Saturday, February 28, 2009

Interview: What I have passed through at 80

BY Uduma Kalu

As the drums roll out for the 80th birthday celebration of Chief Stephen Njedeh Ebinum today at the Multi Purpose Pavilion at FESTAC, it is not only the eight decades of life is being celebrated but also the monumental achievments of a man who lost his father at a tender age. In an interview with Saturday Vanguard the octogenerian spoke on the rough roads to his success. Excerpt.

How did you rise from your limited background to your present position?

I started very small like any other person. I was a clerk in Panalpina World Transport where I grew to become a manager. I was only manager left in Port Harcourt during the civil war because I am an Igbo speaking man. So I was in the East...

And I was a manager. Then I came back. Immediately after the war, towards the end of the war, I came back and started working at Panalpina as a manager. From there, I started on my own and so on.

As a fresh man, from the suburb to a major city, how did you cope?
I started working in Lagos in 1955 in Panalpina. I was transferred to Port Harcourt.

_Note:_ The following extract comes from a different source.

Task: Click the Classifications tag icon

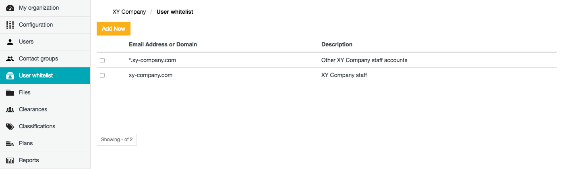Action: (10, 126)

As a father, how did you train your nine children?

I was lucky. Before I got married, I had already started working in and I knew I could feed my wife. And I started getting kids and I was going up in my company. I was getting promotions. At a certain point, I wanted to stop but unfortunately, I had only girls at that time.

I wouldn’t like to think of having only women without men. So that was the problem. Incidentally, I had my boy after the four girls. So that was the situation. That is why they are nine. And luckily enough, as I was getting them, I was getting more to feed, to school them. That is how I managed.

You had a large family?

He had a large family. My uncle I was staying with. So were so many he was training. Not even his children. We were about 10 or so in his house.

In Asaba?

in Asaba. We fed from one pot. So you can imagine what it was.

How Triana, his shipping company, began?

But the fact is that we had a Swiss boy who was much younger than myself. He was in his 30s. And I was in my 40s. We had the oldest, Pius Olugbesan. ex customs secretary to the director of customs in those days. Apart from that I am second to him in age. But apart from the working class, I was the oldest. I was in my early 40s.

We weren’t so young, and the Swiss man was very knowledgeable about the job we were doing. We were all very knowledgeable about the job but everybody has his own section in the company we opened. It grew very fast.

How did you get funding?

All those industries, if you know your job, people will like to give you job if they can trust you. The trust is number one thing you should have that people will have confidence to give you the money, bring out the cargo.

And so on. We didn’t borrow. We didn’t borrow until even the time the Swiss man left. Up till now, my company, we are not owing anybody.

Business in Nigeria now
Oh, there is a lot difference. Before, it was so easy. If you get into that place to start now, it is a little bit difficult for you to start, except you are a professional. But if you are a professional now, to get people to trust you to get a real good job is difficult.

Lack of trusted now
Well, if you are in the industry, you build up trust. For instance, because, you have a degree in the industry. You want to start but they don’t trust you, and to deal with a Nigerian, you have to deal with him for sometime.

We are happy because they know us from where we started, that’s Panalpina. The confidence was the real reason of the path to our growth. People trust in us.

Are you happy with things in your community?

I am not. I am trying to see whether we can develop it. But it’s difficult when you are not a politician.

What are the problems there?

The problems no water, no road, except now that PDP government was able to give us, through NDDC a road. Even when I was doing poultry, there was nobody to buy. I couldn’t increase. That was what the poultry stopped that time. Because of bad road. Now we have road but because of the small light they bring, they didn’t even give me any transformer. They just passed my place. May be because I am not a politician.

Is there any school?

The problem in my place, even in Ndokwa where I come from, except the private university we have now, no government impact in the whole of Ndokwa nation. We have three local governments. We are supposed to have seven or more because we don’t have people in front to fight for us in those days. We have only three LGAs-Ukwani LGA, Ndokwa West and Ndokwa East. We need at least seven because it was an old Aboh and Asaba division in those days. Asaba has more than seven now, three in Oshimili, three in Aniocha, and three in Agbor now. We have only three. You can imagine that.
I hope the world will hear. We want more LGAs in my area. We are very seriously looking for it. I hope the politicians are hearing me.

Any message for anyone who wants to stay up tp 80?

My message is, if you live a life, eat averagely, don’t eat so much, don’t starve yourself. Don’t drink more than you can. Drink doesn’t kill but you have to moderate it. Everything you do, if you do it averagely you live a good life.